A 3ª Câmara Cível do Tribunal de Justiça de Mato Grosso do Sul (TJMS) deve julgar o pedido do Ministério Público de Mato Grosso do Sul (MPMS) para restabelecer o bloqueio mensal de R$ 12 milhões das contas da Prefeitura de Campo Grande e do Governo do Estado, com o objetivo de garantir o funcionamento da Santa Casa. O julgamento ocorre após o fim do convênio emergencial que sustentava o hospital até abril de 2026.

O impasse ocorre em meio a um déficit estrutural que gira em torno de R$ 12 milhões por mês. Mesmo após o repasse emergencial de aproximadamente R$ 54 milhões firmado no fim de 2025, a situação financeira do hospital não foi resolvida de forma definitiva.

A ação judicial teve início em 2025, quando o MP apontou que Estado e município, responsáveis solidários pelo financiamento da saúde, não estavam garantindo condições adequadas de atendimento. Na decisão inicial, a Justiça determinou a apresentação de um plano de reorganização da unidade em até 90 dias, além do bloqueio mensal de recursos públicos para assegurar a execução das medidas.

Posteriormente, o bloqueio foi substituído por multa diária de R$ 5 mil. Agora, o MP tenta reverter essa mudança, defendendo que a penalidade não foi suficiente para garantir avanços concretos na reestruturação do hospital.

No parecer mais recente, o Ministério Público sustenta que não basta continuar encaminhando pacientes para a Santa Casa sem assegurar estrutura mínima para atendimento. O órgão reforça que a ausência de planejamento efetivo mantém risco real de comprometimento dos serviços.

O convênio emergencial firmado entre Prefeitura, Governo do Estado e União previa repasses temporários entre janeiro e abril de 2026. O acordo foi tratado desde o início como solução provisória e não estruturante, com prazo definido para encerramento.

Além disso, os recursos tinham destinação limitada. O dinheiro foi direcionado principalmente para pagamento de médicos e parte da folha de funcionários, sem autorização para quitar dívidas acumuladas, fornecedores ou outras obrigações financeiras do hospital.

Dados apresentados no processo indicam que a Santa Casa responde por cerca de 40% dos leitos hospitalares de Campo Grande e concentra aproximadamente 70% dos atendimentos de alta complexidade da Capital, com cerca de 90% dos serviços vinculados ao Sistema Único de Saúde (SUS).

Sem a continuidade dos aportes emergenciais após abril, a discussão volta ao Judiciário.
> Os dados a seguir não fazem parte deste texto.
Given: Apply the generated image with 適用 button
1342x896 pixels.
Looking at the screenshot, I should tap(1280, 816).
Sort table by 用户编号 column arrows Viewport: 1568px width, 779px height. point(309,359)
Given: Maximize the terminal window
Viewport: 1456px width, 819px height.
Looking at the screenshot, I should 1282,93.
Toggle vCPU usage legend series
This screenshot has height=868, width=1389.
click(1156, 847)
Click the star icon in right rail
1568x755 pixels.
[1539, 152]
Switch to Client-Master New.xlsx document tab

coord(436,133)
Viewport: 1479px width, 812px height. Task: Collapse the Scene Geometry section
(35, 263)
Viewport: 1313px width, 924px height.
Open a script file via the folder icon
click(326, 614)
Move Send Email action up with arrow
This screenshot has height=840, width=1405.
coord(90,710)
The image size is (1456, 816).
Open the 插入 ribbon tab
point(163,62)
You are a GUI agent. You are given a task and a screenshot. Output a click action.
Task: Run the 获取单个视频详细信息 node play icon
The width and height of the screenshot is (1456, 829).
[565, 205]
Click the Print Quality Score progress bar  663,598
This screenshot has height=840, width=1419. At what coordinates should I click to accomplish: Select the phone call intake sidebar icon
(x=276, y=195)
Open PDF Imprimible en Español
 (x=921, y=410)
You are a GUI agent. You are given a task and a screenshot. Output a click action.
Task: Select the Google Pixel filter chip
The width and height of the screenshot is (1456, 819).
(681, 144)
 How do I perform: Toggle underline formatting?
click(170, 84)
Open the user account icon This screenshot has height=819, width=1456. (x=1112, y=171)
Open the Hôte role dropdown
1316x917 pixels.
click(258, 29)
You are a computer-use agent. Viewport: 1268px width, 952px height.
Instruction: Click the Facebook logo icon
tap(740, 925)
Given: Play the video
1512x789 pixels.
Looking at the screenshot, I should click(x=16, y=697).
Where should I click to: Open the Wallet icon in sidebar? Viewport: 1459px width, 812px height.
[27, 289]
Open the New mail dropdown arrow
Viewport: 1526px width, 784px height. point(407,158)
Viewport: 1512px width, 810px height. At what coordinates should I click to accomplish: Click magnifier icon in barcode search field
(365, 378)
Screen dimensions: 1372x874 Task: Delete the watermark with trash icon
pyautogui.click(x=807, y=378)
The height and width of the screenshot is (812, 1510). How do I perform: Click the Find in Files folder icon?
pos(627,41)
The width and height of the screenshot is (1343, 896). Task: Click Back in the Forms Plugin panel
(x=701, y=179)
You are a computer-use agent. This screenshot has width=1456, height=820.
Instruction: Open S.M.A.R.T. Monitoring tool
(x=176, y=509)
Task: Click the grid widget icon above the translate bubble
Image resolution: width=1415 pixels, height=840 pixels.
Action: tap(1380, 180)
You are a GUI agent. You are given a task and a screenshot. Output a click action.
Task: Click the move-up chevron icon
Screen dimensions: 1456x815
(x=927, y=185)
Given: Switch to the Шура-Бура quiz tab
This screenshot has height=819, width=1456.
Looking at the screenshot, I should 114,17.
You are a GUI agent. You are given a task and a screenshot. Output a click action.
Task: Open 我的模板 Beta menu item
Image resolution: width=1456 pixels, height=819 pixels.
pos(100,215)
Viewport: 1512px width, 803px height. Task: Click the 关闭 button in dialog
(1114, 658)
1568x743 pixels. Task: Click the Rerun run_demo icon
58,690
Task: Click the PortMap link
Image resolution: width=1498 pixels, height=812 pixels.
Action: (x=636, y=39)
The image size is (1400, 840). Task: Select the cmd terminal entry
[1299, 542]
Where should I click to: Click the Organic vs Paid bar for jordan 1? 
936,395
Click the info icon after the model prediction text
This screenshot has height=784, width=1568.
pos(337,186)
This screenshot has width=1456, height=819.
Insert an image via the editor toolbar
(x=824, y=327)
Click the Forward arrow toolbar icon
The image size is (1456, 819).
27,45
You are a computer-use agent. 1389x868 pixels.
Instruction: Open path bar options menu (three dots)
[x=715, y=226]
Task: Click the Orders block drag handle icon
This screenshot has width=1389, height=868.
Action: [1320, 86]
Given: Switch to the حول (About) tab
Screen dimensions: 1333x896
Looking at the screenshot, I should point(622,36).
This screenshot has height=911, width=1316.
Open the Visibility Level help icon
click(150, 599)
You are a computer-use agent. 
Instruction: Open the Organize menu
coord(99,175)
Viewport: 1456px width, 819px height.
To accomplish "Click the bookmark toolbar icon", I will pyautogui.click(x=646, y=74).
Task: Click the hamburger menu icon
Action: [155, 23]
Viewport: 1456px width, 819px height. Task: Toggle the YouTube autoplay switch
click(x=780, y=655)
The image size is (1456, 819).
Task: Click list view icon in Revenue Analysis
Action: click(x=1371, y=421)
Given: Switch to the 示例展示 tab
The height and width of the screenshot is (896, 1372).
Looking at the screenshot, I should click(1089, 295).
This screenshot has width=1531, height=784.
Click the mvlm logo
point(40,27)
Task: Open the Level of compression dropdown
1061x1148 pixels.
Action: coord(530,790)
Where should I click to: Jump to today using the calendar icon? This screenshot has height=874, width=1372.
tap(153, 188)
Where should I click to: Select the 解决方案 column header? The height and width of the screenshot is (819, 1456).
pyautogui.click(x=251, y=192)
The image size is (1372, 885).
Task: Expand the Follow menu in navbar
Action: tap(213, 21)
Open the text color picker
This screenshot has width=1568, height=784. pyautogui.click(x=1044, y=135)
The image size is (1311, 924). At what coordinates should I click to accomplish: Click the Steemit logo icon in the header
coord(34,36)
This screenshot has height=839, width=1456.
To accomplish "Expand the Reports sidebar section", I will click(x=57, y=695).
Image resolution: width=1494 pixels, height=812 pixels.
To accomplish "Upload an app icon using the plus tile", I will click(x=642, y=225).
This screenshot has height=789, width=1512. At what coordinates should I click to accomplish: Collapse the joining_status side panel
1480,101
Até o momento, não há confirmação pública de um novo acordo financeiro com o mesmo porte nem de um plano definitivo de sustentabilidade para o hospital a partir de maio.

A análise do TJMS deve definir se os repasses serão novamente garantidos por meio de bloqueio judicial ou se a manutenção dos serviços seguirá sem uma fonte assegurada de financiamento mensal.